Do you have any suggestion for this list? Please let me know in the comments!
  • Fred

    @RobindeLange:
    Great list! You could try to ask if the app is primarily about cognitive learning, emotional or even to enhance physical skills (or combinations). Training vs education is tricky to separate, and VR offers the outlook of combining physical work-out with both emotional and cognitive enhancements. Embodied learning goes far beyond head movements, what is the background for this categorization?

    Learning content: Are the improvements measured within the application? Couild be part of the gamification level…

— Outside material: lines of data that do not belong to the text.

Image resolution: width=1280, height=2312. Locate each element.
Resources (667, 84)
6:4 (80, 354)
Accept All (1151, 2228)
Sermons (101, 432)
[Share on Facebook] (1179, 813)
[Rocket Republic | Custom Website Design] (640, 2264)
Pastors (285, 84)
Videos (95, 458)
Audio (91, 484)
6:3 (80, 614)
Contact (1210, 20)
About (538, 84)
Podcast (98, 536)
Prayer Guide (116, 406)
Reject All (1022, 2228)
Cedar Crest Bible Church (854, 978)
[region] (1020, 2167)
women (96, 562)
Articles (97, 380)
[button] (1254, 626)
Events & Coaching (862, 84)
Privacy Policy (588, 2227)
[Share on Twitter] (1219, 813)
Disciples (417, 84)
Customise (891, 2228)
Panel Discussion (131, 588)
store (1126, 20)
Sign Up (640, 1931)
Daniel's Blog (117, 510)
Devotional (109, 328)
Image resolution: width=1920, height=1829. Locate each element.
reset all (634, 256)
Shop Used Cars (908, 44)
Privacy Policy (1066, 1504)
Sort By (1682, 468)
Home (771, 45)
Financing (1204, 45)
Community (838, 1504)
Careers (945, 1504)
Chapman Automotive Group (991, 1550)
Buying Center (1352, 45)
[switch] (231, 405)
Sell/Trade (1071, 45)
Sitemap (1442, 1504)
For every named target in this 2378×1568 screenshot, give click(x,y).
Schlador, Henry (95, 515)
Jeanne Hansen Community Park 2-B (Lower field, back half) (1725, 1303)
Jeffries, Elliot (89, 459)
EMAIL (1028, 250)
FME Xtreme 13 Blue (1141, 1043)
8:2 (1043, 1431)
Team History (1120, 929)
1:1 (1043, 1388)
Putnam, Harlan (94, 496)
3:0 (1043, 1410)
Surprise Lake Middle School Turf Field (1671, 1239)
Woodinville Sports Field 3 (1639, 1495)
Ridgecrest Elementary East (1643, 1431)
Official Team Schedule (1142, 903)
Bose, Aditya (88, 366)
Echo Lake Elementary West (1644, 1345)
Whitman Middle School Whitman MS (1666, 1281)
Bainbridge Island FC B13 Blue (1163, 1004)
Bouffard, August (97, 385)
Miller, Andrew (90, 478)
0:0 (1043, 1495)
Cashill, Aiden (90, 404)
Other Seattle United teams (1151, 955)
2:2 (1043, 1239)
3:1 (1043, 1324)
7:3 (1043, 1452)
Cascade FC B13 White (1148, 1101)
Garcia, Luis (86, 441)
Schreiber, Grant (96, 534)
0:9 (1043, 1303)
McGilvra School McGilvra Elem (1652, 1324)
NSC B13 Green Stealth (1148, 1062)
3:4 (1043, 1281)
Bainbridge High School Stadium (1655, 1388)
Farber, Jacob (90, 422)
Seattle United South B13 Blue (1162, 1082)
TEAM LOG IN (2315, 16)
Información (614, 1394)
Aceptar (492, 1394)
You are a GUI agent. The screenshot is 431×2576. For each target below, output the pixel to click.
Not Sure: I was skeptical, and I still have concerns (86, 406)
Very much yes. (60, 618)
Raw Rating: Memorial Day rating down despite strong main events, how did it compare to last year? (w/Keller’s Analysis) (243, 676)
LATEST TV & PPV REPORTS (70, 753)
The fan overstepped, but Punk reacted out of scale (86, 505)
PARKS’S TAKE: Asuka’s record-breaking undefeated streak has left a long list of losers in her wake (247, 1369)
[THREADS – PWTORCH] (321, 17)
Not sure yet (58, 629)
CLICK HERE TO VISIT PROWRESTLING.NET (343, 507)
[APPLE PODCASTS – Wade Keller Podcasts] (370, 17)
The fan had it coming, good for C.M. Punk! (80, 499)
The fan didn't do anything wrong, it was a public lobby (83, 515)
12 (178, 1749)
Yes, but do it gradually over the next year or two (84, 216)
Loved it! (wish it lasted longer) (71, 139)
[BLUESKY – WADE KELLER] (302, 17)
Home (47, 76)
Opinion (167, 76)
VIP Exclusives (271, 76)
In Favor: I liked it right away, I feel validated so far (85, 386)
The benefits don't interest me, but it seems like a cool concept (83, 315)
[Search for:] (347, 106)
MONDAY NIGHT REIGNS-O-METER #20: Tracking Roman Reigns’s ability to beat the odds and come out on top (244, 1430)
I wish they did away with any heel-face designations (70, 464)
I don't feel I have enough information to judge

    The horseless carriage syndrome VR is suffering from is very strong felt in the educational domain. FIntech will kill the banks, most people, also in the financial domain understand and accept this. Maybe because ATM’s & internet already changed a lot in how we interact with these institutions. But lifelong learning is relatively new practice and most people spend a very valuable part of their life changing from kid to adult “at school”. Virtual worlds will replace these “centralized physical places where you come together to learn”, called schools. Most of the trainers and teachers can be replaced by intelligent and responsive personalized avatars you will even emotionally bond with. Flexibe time, space, type of teacher and other students and avatars to collaborate with, all that is most effective for that student for that learning task.To experience is the best teacher and virtual environments will be much more suitable for this purpose than 90% of the current “educational practice”. So they do not need to be embedded in these, you could categorize what is replaced and how far VR extends the current practice. Or “how more efficient” the learning method is.

    Just some thoughts…!

    • Thanks for your reply Fred! My aim is more to support the educational system and integrate VR within the educational practice. I think schools are very valuable institutions with an essential role in society. I really like Keri Facer’s ideas about the school of the future: https://www.amazon.com/Learning-Futures-Education-Technology-Social/dp/0415581435

      Although AI is definitely making huge leaps, expecting that these can replace teachers seems like a mistake we have made before: underestimating human intelligence.